Finding the twist for your short story.
One of the most enjoyable types of short stories to both read and to create is one with The Twist. An integral part to the art of writing this successfully is to not reveal the crucial line or clues too early. In fact, the later on in the story, the more impact it will have. The unexpected ending, usually with tones of irony or coincidental circumstance; brings a great deal of enjoyment to the reader, despite the initial shock or surprise they may experience with the sudden turn of events.
I would suggest, as a basis for writing a story with a twist, that you include these steps.
Stay focused from the start.
There is some debate on the word count for Flash Fiction (The standard, generally-accepted length being under 1000 words) and Short Stories ( usually under 2500 words). Regardless of the length, its best not to waste words, focusing on drawn out build ups to a crisis. In the same way you cannot waste words on giving your characters long winded descriptions of vast backgrounds. The focus for your story is to feed your reader information which will muddle their perception of the events as they unfold and then to offer clarity with the twist you introduce.
Look for a different POV
The twist in your story means that you are leading the readers to certain assumptions without deceiving them, but in the end they discover that they were incorrect. Look at the prompt or inspiration you have for your story and note different perceptions about that ‘thing’ or event. Look at it from animate and non animate points of view and from the eyes of different genres.
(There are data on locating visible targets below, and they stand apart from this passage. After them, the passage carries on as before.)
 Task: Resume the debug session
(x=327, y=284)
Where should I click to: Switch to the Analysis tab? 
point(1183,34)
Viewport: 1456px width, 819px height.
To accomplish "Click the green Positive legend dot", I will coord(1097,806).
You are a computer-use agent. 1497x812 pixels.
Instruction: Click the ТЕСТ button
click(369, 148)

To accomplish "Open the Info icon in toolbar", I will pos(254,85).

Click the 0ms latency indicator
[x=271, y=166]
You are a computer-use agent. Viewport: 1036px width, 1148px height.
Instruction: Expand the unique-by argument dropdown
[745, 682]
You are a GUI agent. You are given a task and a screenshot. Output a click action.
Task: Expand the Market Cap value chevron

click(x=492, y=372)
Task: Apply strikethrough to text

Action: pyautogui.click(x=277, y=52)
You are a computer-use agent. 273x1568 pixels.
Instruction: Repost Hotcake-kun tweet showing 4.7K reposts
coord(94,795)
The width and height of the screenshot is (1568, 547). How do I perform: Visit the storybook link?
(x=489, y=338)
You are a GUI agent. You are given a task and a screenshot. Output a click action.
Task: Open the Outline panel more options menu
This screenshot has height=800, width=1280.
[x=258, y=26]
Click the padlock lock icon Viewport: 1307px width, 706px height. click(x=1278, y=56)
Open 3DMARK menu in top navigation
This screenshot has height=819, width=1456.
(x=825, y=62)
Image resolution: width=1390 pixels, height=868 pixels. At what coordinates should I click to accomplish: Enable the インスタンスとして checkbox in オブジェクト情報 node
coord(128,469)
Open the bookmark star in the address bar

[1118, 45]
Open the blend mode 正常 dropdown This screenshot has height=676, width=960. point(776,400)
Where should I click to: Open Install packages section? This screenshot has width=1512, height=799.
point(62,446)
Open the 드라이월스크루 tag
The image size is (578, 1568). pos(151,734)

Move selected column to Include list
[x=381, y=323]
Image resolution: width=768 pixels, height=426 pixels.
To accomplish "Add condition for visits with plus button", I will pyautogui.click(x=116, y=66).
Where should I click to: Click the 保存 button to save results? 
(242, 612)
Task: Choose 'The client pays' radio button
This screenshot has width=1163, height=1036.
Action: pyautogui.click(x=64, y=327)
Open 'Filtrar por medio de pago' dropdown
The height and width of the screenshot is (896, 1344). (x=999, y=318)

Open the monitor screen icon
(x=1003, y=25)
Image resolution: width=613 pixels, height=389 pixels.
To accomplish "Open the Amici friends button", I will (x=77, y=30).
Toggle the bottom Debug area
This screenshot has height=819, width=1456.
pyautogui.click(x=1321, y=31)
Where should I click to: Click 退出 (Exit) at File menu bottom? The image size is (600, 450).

Perhaps to tell this story you will need to depart from your normal or comfortable genre.
Sketch your Plot Out.
Plot your basic story in a predictable manner ( ie the ending which most readers would expect) Review key events or decisions characters make within the story and look past shallow perceptions to find a deeper, or darker motivation for those events to take place. Keep thinking of misconceptions and different points of view until you come across one you like and then plot the basics of your story. With that knowledge, review the ending and rewrite your sketched out finale. Be sure to decide what your surprise or twist will be before you begin writing your first draft.
The Smoking Gun.
Although there are no hard and fast rules with writing a twist in a story, you must adhere to one of Chekhov’s major principals of the Smoking Gun. “If you fire a gun in Act III, it must be seen on the wall in Act I; and if you show a gun on the wall in Act I, it must be fired in Act III.” To simply pull the rug out from under your readers feet, without solidifying evidence or enough passing references will leave them feeling unsatisfied, confused and in some ways cheated. A good twist uses forshadowing clues enough to wet the appetite and to key the readers in that there may be a surprise ending, but vague enough that many will miss its significance until the end.
Whilst placing your smoking gun in full view of your readers, ensure you also tuck away a few red herrings and some minor clues to the background or motivation of your characters. It’s a fine line in giving clues within your text but try not be too obvious. If readers can guess the outcome too soon they will tire easily of your story and you’ll not gain the outcome you were hoping for.
Although pacing is important and an individual matter, needing to be relevant to the style and genre of your story, refrain from revealing the twist too early in your story. Ensure that once it has been revealed that all pieces are tied up neatly.
Writing a good quality, interesting short story is a skill which many writers bypass in favour of telling their stories in a more verbose format. The art of the Twist in the Tale is both enjoyable for reader and writer to experience and one I hope to see a resurgence for in the near future.